Küçük bir çocuk meraklı bir şekilde gördüğü bir şeye bakmak için hareket ediyor, ama biraz sonra o sessiz ortamda yaratıklar beliriveriyor ve arkasında askerler. Oldukça kaliteli bir video ile merhaba diyoruz Unreal Tournament 3’e. The Necris ırkı, yaşamakta olduğumuz gezegenin doğal kaynakları için (Tarydium) büyük bir saldırı gerçekleştiriyor. Böylece Yaratıklar ve Direnişçi savaşçılar arasında büyük bir savaş kaçınılmaz oluyor. Bu savaş size büyük bir muharebeyi anımsatmasın(En azından oynanış olarak). Her ne kadar hikayeyi beynimizde canlandırdığımızda derin bir bilim-kurgu tablosu hazırlayabiliyor olsak ta UT3, diğer kardeşlerinde de olduğu gibi online tarafı ağır basan bir yapım. Böylece bir tarafta yaratıklar yer alıyorken, diğer tarafta insanlar yer alıyor. Multiplayer kısmını kısa süreliğine bir kenara bırakırsak(Bırakalım diyorum ama burada anlattıklarım da Multiplayer ile hemen hemen aynı), UT3’te Camping modu mevcut yine. Bu sayede oyunu tek başınıza botlarla birlikte oynayabilirsiniz.

Tek kişilik senaryoda yönetme şansına eriştiğimiz kişi, Reaper isminde iri yarı ve karizmatik bir asker. Sırasıyla Deathmatch, Team Deathmatch, Capture the Flag, Warfare gibi modları ve daha fazlasını oynayabiliyoruz, ama sanmayın ki normal botlu bir oyun oynuyorsunuz.
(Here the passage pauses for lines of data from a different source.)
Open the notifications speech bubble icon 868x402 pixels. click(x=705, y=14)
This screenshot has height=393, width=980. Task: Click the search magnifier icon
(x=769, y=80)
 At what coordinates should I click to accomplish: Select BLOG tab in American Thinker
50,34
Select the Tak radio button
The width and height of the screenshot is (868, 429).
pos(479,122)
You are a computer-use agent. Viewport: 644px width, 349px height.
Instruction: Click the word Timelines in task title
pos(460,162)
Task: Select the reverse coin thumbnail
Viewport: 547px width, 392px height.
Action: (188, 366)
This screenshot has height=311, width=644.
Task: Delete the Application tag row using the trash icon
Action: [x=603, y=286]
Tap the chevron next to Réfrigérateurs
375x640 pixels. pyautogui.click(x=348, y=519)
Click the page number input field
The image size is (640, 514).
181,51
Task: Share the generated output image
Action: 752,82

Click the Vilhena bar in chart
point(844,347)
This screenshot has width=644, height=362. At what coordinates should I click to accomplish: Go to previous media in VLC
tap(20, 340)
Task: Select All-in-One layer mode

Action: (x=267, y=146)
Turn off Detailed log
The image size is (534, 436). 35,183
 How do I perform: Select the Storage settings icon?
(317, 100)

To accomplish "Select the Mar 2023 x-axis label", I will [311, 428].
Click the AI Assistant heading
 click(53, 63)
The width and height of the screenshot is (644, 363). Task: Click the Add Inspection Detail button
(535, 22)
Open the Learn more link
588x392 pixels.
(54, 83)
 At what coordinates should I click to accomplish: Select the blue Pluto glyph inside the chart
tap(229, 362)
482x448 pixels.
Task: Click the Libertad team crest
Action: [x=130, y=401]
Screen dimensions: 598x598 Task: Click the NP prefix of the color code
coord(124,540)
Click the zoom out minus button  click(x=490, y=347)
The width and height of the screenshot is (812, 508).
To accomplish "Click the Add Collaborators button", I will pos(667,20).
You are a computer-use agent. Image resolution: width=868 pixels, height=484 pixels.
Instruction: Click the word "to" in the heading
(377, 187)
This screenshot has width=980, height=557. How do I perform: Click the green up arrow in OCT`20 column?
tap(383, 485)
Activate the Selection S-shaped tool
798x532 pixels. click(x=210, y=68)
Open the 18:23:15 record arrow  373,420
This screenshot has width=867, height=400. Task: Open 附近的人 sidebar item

Aksine her ne kadar botlara karşı oynayarak devamlı belirli bir bölgede yer alsak ta; her bölümde yerine getirmek zorunda olduğumuz bir görev var ve bunu halledemediğiniz sürece isterseniz yüzlerce adam vurun nafile. Her bölümün amacına göre hareket etmek en mantıklısı. Böylece sadece adam öldürmeye zorunlu bırakılmıyorsunuz.Örneğin Capture the Flag modunda bir bölümde hiçbir adam öldürmeye gerek kalmaksızın, rakip gruba ait bayrağı üç kez kapmayı başarırsanız görevi tamamlamış oluyorsunuz veya Warfare modunda ise sahip olduğunuz enerji kaynağını korumalı, rakip kaynağı ise yok etmelisiniz. Genellikle üzerinde durulan nokta belirlenen bir sayıya ilk ulaşan takımın galip geliyor olması. Burada kendi listenizde sizin mutlaka birinci sırada olmanız gerekmiyor. Takımınıza yapacağınız her tür yardıma karşılık onlar da ellerinden geleni yapıyorlar ve isterseniz son sırada yer alın, takımınızın puanı diğer takımdan üstünse bu sizi bir üst tura taşımaya yeterli bir sonuç. Böylece yapay zekanın da iyi olduğunu anlayabiliyoruz.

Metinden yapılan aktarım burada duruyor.